• _SELECTED TEXT_:
▬▬▬
2004-09-19 Thread David Lang
There are many ways of doing High Availability. This is an attempt to 
outline the various methods with the advantages and disadvantages. Ken and 
David (and anyne else who has thoughts on this) please feel free to add to 
this. I'm attempting to outline them roughly in order of complexity.

1. Active-Slave replication with manual failover
  This is where you can configure one machine to output all changes to a 
local daemon and another machine to implement the changes that are read 
from a local daemon.

  Pro:
   simplist implementation, since it makes no assumptions about how you 
are going to use it, it also sets no limits on how it is used.

   This is the basic functionality that all other variations will need so 
it's not wasted work no matter what is done later

   allows for multiple slaves from a single master
   allows for the propogation traffic pattern to be defined by the 
sysadmin (either master directly to all slaves or a tree-like propogation 
to save on WAN bandwidth when multiple slaves are co-located

   by involving a local daemon at each server there is a lot of 
flexibility in exactly how the replication takes place.
▬▬▬
Items from a dataset
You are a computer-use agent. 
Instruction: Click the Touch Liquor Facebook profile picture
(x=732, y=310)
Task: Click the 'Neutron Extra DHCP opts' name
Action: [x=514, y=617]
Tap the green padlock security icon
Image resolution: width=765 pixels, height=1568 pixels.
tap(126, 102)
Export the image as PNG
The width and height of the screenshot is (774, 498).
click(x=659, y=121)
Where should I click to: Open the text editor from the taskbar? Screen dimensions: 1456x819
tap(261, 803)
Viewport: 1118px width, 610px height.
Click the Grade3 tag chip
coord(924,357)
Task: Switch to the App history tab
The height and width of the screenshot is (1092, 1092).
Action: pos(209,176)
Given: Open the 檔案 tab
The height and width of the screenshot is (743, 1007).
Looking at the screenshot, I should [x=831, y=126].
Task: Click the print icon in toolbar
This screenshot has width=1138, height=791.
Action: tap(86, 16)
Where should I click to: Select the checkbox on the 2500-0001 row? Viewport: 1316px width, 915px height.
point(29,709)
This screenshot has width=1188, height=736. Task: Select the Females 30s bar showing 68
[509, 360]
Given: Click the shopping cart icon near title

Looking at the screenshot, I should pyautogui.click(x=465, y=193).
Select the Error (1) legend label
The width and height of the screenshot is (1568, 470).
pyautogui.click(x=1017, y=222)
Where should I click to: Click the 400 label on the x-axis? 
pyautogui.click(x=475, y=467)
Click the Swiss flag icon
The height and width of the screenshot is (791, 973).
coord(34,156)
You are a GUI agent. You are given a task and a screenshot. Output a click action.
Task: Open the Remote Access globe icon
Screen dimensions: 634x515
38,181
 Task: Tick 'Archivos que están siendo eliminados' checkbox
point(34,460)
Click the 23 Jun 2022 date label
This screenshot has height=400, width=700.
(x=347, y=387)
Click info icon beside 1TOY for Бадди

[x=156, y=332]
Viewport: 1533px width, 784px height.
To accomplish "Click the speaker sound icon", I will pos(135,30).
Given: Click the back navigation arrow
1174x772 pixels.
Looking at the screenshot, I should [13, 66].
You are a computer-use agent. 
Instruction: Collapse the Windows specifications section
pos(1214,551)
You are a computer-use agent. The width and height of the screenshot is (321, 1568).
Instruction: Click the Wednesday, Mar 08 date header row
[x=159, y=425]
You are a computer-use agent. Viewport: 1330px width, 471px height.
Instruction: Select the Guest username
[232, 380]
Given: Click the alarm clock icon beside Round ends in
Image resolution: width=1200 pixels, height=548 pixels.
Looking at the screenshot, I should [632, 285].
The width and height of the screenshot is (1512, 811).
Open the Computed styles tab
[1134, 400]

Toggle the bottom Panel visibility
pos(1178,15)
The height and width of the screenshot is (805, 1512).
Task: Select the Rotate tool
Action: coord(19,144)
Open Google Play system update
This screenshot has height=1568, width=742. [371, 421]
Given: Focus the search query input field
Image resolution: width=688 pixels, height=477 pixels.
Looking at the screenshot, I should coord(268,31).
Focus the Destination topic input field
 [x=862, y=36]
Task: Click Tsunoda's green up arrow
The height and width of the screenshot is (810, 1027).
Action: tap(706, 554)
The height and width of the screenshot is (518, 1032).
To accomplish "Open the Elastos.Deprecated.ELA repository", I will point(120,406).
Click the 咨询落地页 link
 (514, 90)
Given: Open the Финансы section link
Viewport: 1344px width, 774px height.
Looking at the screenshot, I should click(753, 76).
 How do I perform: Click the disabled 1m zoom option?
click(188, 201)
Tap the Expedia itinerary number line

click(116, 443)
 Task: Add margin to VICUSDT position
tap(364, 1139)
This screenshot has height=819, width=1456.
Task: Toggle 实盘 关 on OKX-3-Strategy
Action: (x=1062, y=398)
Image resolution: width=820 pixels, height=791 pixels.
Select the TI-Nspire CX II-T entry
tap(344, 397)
▬▬▬
• _ACTIONS TO TAKE_:
[A] Rewrite the paragraph of the High Availability post that begins "This is where you can configure" as one shorter sentence that keeps its main facts.
[B] Update the High Availability post by giving the stretch from "1. Active-Slave replication" through "a local daemon." again, with "local daemon" replaced by "local process".
[C] Write what comes next in the post on High Availability methods, continuing from its last sentence.

• _ANSWERS FOR THE EXERCISE_:
[A] One machine is set up to send all changes to a local daemon, and another machine applies the changes it reads from a local daemon.

[B]
1. Active-Slave replication with manual failover
  This is where you can configure one machine to output all changes to a 
local process and another machine to implement the changes that are read 
from a local process.

[C]
 for example you could
use netcat as your daemon for instant transmission of the 
messages
have a daemon that caches the messages so that if the link 
drops the messages are saved
have a daemon that gets an acknowlegement from the far side that 
the message got through
have a daemon that batches the messages up and compresses them for 
more efficiant transport
have a daemon that delays all messages by a given time period to 
give you a way to recover from logical corruption without having to go to 
a backup
have a daemon that filters the messages (say one that updates 
everything except it won't delete any messages so you have a known safe 
archive of all messages)
etc

  Con:
   since it makes no assumptions about how you are going to use it, it 
also gives you no help in useing it in any particular way

2. Active-Slave replication with automatic failover
  This takes #1, limits it to a pair of boxes and through changes to 
murder or other parts of cyrus will swap the active/slave status of the 
two boxes

  Pro:
   makes setting up of a HA pair of boxes easier
   increases availability by decreasing downtime
  Con:
   this functionality can be duplicated without changes to cyrus by the 
use of an external HA/cluster software package.

   Since this now assumes a particular mode of operation it starts to 
limit other uses (for example, if this is implemented as part of murder 
then it won't help much if you are trying to replicate to a DR datacenter 
several thousand miles away).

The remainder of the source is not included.